• **Source excerpt**:

====

Taylor Swift Strikes Out Looking on The Tortured Poets Department

Swift is the most famous musician—and, arguably, person—on Earth, but on her latest album she can’t help but infantilize the very people who buy into her music and drive her successes upwards in the first place.

Music Reviews Taylor Swift
Taylor Swift Strikes Out Looking on The Tortured Poets Department

Sylvia Plath did not stick her head in an oven for this! When Taylor Swift took the Grammy’s stage last month to claim her award for Best Pop Vocal Album for Midnights, she saw that spotlight as an opportunity to announce her 11th studio album: The Tortured Poets Department. The follow-up cut to audience members—Swift’s music industry peers, mind you—told us all that we would ever need to know, and the collective disinterest across the crowd echoed through our TVs. Folks from all walks of life took to social media to express a multitude of reactions. Swifties clamored to their beloved monarch’s forthcoming era, while others lambasted the terminally cringe title and artwork and ridiculed Swift for making a night recognizing musical achievements across an entire industry about herself—knowing perfectly well that it would send her fanbase into a surge that would, no doubt, overpower the excitement around the ceremony itself. Quite a few people questioned whether or not that moment suggested that a critical—definitely not commercial—tide would turn against the world’s most-famous pop star. And, perhaps it has—but, to most, it will look like nothing more than a single ripple in Swift’s ocean of successes.

Swift remained relatively hush-hush about The Tortured Poets Department up until its release, leaving her fans, admirers and haters alike with nothing but an album title and tracklist to ponder about. And it’s a bad title. If you have never been in Swift’s corner, her taking the route of labeling her next “era” as “tortured” was likely catnip for your disinterest. If you are a fan—not necessarily a Swiftie, but even just a casual lover of her best and brightest work—you might be beside yourself about the first Swift album title longer than one word in 14 years. In terms of popularity—certainly not always in terms of quality—no musician has been bigger this century than Swift, which makes it impossible to really buy into the “torture” of it all. This is not to say that Swift being the most famous person in the world makes her immune to having multi-dimensional feelings of heartbreak, mental illness or what-have-you. But, she has made the choice—as a 34-year-old adult—to take those complex, universal familiars and monetize them into a wardrobe she can wear for whatever portion of her Eras Tour setlist she opts to dedicate to the material. Torture is fashion to Taylor Swift, and she wears her milieu dully.

====

• **Tasks for this exercise**:
A: How would you translate this sentence from the review into French: "Swift remained relatively hush-hush about The Tortured Poets Department up until its release, leaving her fans, admirers and haters alike with nothing but an album title and tracklist to ponder about."
B: According to the review, where was Swift when she announced her 11th studio album?
C: Can you sum up the review in two sentences?
The material isn't needed for any of these tasks.

• **Material provided**:
====

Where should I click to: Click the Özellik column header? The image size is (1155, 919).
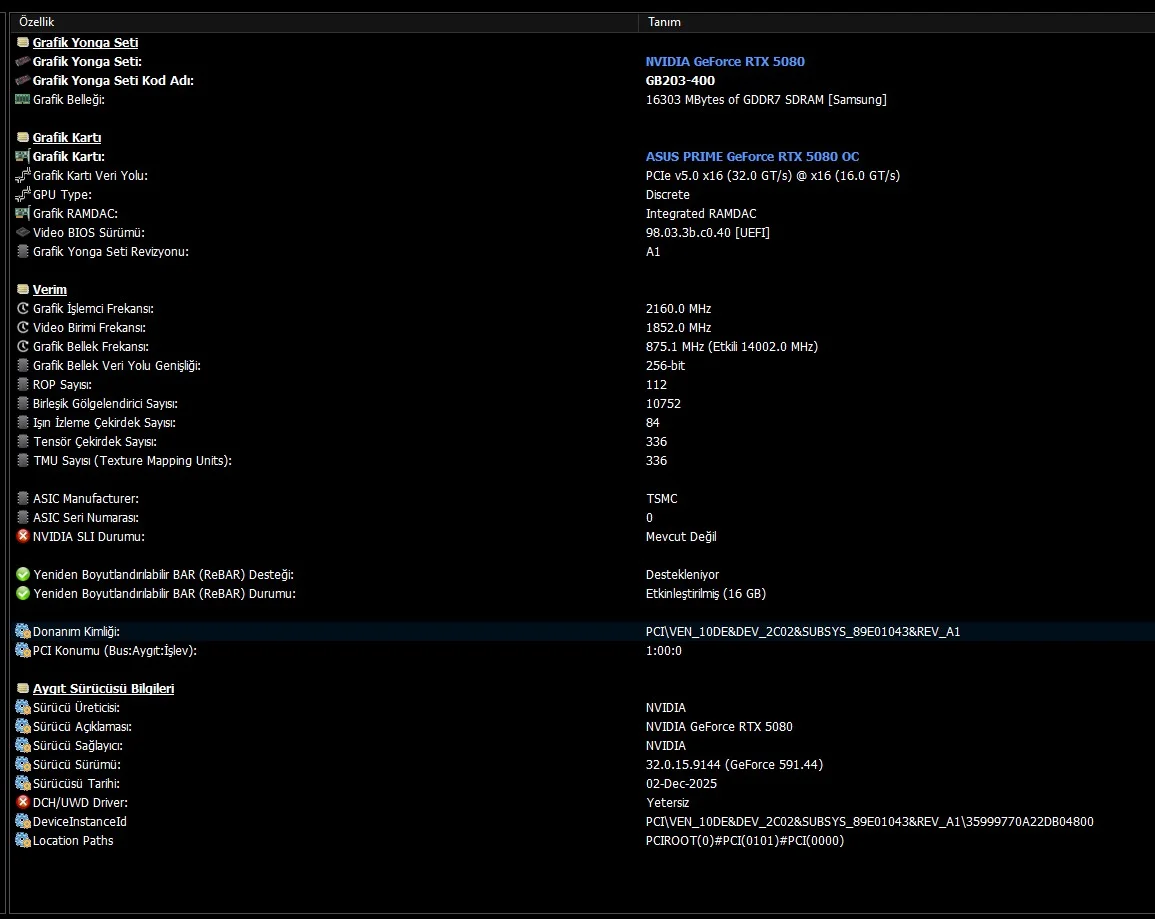37,22
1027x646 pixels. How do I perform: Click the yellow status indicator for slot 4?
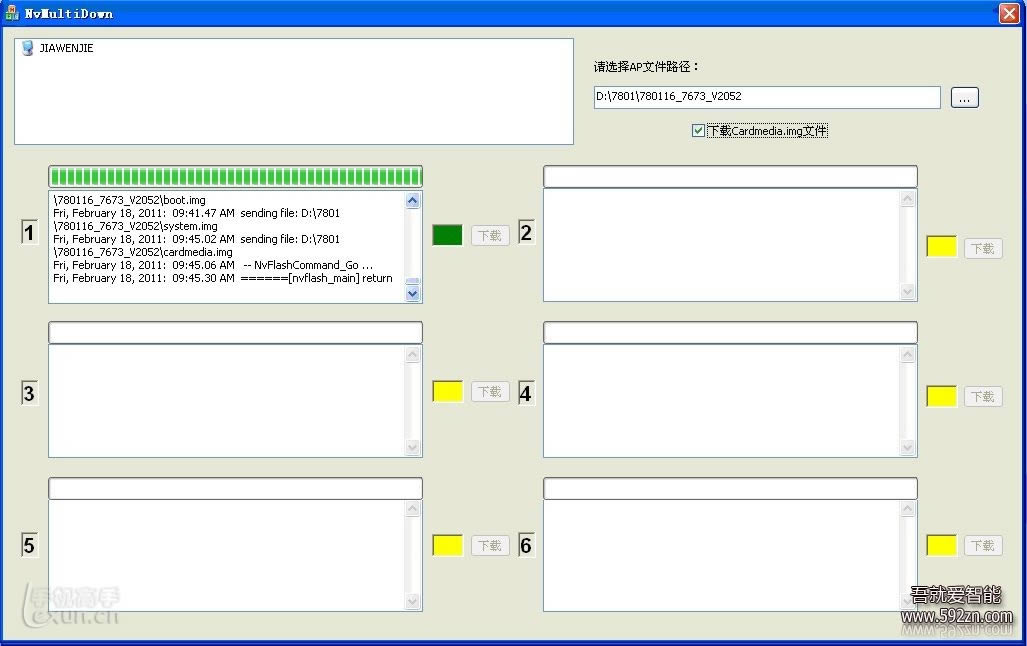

====

• **Written responses**:
A: Swift est restée relativement discrète au sujet de The Tortured Poets Department jusqu'à sa sortie, ne laissant à ses fans, à ses admirateurs comme à ses détracteurs qu'un titre d'album et une liste de morceaux sur lesquels s'interroger.

B: On the Grammys stage, while accepting Best Pop Vocal Album for Midnights.

C: The review criticizes Swift for using her Grammy acceptance for Best Pop Vocal Album to announce The Tortured Poets Department, a move that met collective disinterest in the crowd and mixed reactions on social media. It calls the album title bad and argues that Swift, the most popular musician of the century, monetizes heartbreak and mental illness into a "tortured" wardrobe that she wears dully.